While the sensitivity to the presence of low-mass haloes increases linearly with decreasing signal-to-noise ratio, the angular resolution of the observation sets a hard limit on the lowest detectable halo and the spatial scales on which the dark matter distribution can be probed (Despali et al. 2022; O’Riordan et al. 2023). For this reason, follow-up observations with Keck-AO, HST and ALMA are likely to lead to an increase in sensitivity (relatively to Euclid) between two to three orders in magnitude in halo mass. With an angular resolution of a few milli-arcseconds, Global VLBI observations at 1.6 to 15 GHz, will allow one to detect masses as low as \(10^{6}M_{\odot}\) (McKean et al. 2015), and probe the general spatial distribution of dark matter on sub-kpc scales (e.g. Powell et al. 2023). Moreover, searches for milli-arcsecond scale separation images with VLBI will potentially reveal the presence of super-critical low-mass haloes, which existence is predicted by certain SIDM models (Casadio et al. 2021; Loudas et al. 2022). In the future, 30-metre class optical telescopes such as the ELT are likely to provide a similar level of sensitivity, while interferometric observations in the 10 to 100 GHz range with SKA-VLBI or the ngVLA will lead to an even stronger increase. This significant improvement in data quality will also result in better constraints on the properties of the lens macro-model. This effect will significantly reduce the role of one of the main sources of systematic uncertainty and will potentially have interesting implications for other scientific applications of strong gravitational lensing. A relatively small number of high-resolution observations is, therefore, expected to potentially deliver stronger constraints on the properties of dark matter than the several orders of magnitude larger sample of Euclid and Vera Rubin lenses. Note, however, that these facilities and also LOFAR and the SKA will be vital for finding the lenses needed for high-resolution follow-up observations.

9 Summary and Conclusions

Strong gravitational lensing provides a unique channel to constrain the dark matter distribution on subgalactic scales, and hence provide a key test of several dark matter models. In this article, we described the process of inferring the properties of dark matter from strong lensing observations in terms of a Bayesian inference problem, and showed how it can be approached from different perspectives (Sect. 4). For each possible prior choice and lens modelling technique, we then discussed their advantages and limitations (Sect. 4.4). In Sect. 5 we provided an extensive discussion of the degeneracies and theoretical unknowns. In particular, we highlighted how better numerical simulations are needed to answer important and still open theoretical questions (Sect. 5.6).

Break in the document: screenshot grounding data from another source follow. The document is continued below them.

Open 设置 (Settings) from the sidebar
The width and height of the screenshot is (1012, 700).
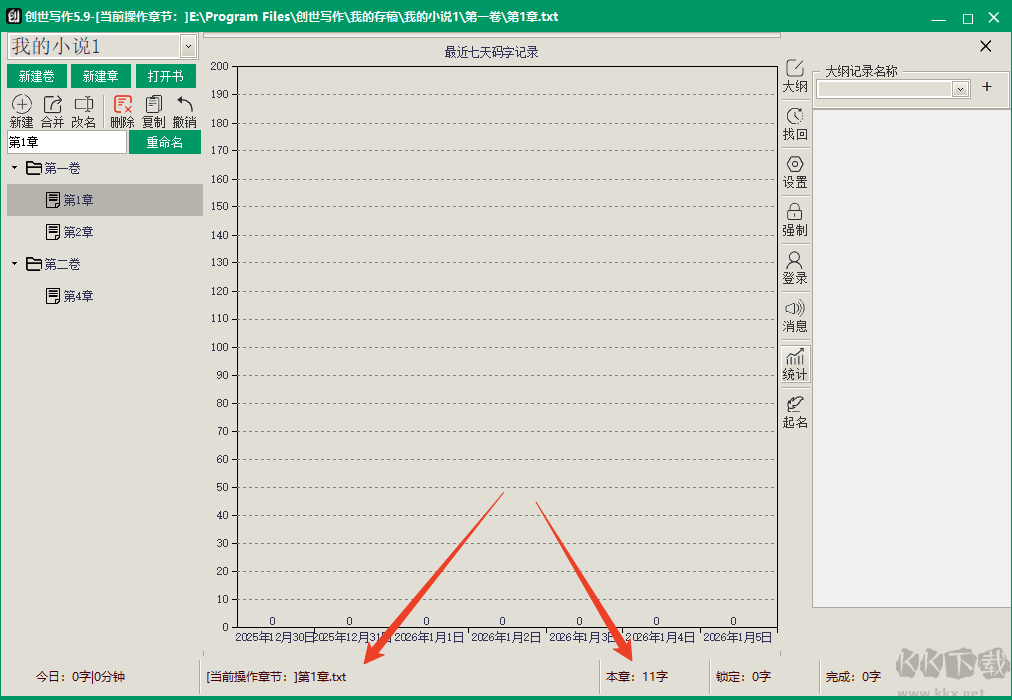(x=795, y=165)
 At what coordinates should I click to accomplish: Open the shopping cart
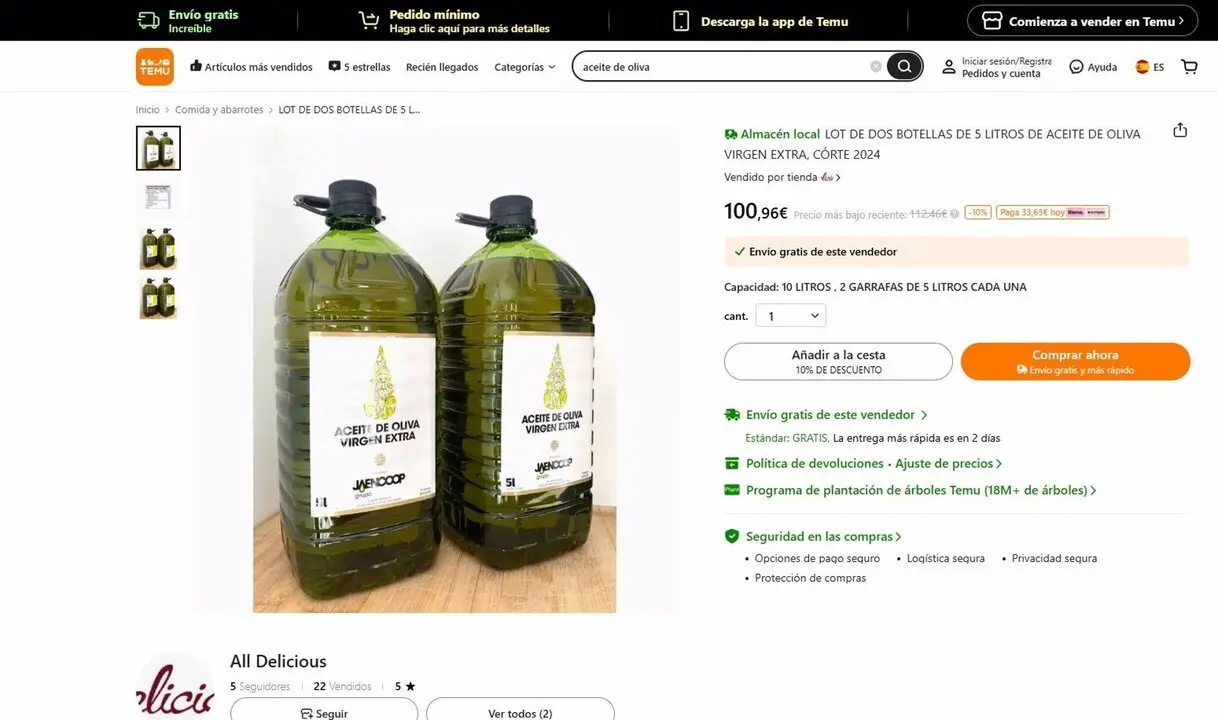coord(1189,67)
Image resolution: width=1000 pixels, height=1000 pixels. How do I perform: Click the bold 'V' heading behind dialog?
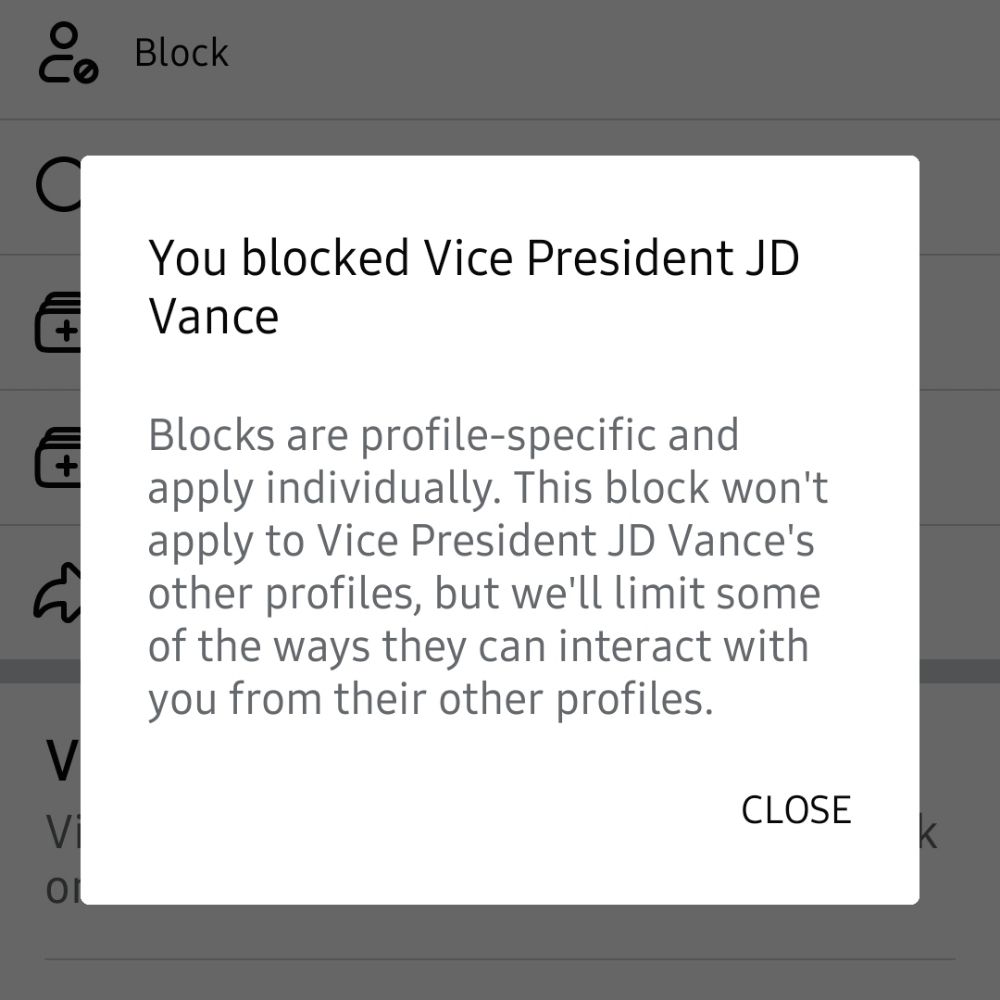62,761

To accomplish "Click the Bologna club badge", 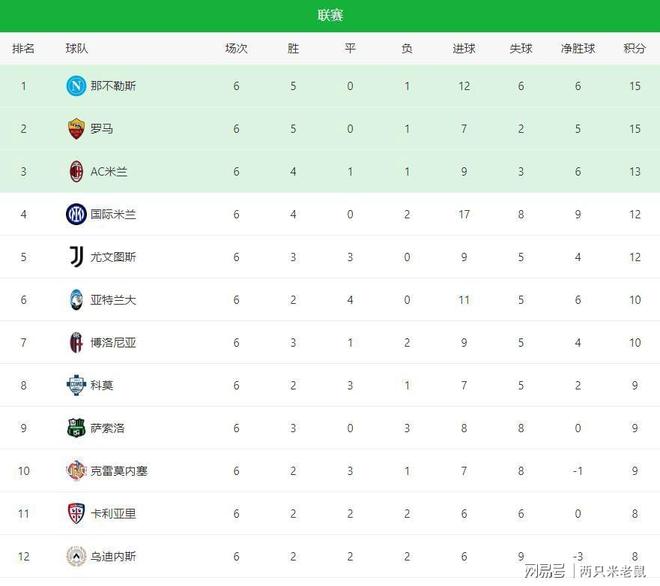I will [x=76, y=343].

While we only focused on galaxy-scale lenses, all of the approaches discussed above can potentially be extended to cluster-scale lenses. These type of studies would allows one to probe larger cosmological volumes and hence potentially require fewer observations to reach an equal level of constraints on dark matter. However, the lensing potential in galaxy clusters is significantly more complex than those of galaxies and it remains yet to be demonstrated that one can constrain their mass distribution with enough precision to avoid contamination by complex macro-models (see Sect. 5.1 for a discussion).

Currently, constraints on dark matter from lensing are based on relative small samples of systems (about ten for unresolved sources and about 50 for resolved ones). Ongoing and upcoming wide-sky surveys, with for example Euclid, the Vera Rubin Telescope, LOFAR and the SKA are expected to deliver orders of magnitudes more lensed galaxies and quasars. On the other hand, high-resolution follow-up with, for example, ALMA, the Global VLBI Network and the ELT will likely provide the data quality necessary to probe the dark matter distribution on small scales with resolved sources as well as obtain better constraints on the macro-model for unresolved ones. We can expect, therefore, that in the next five to ten years, the field of strong gravitational lensing will provide robust and statistically meaningful constraints on the nature of dark matter.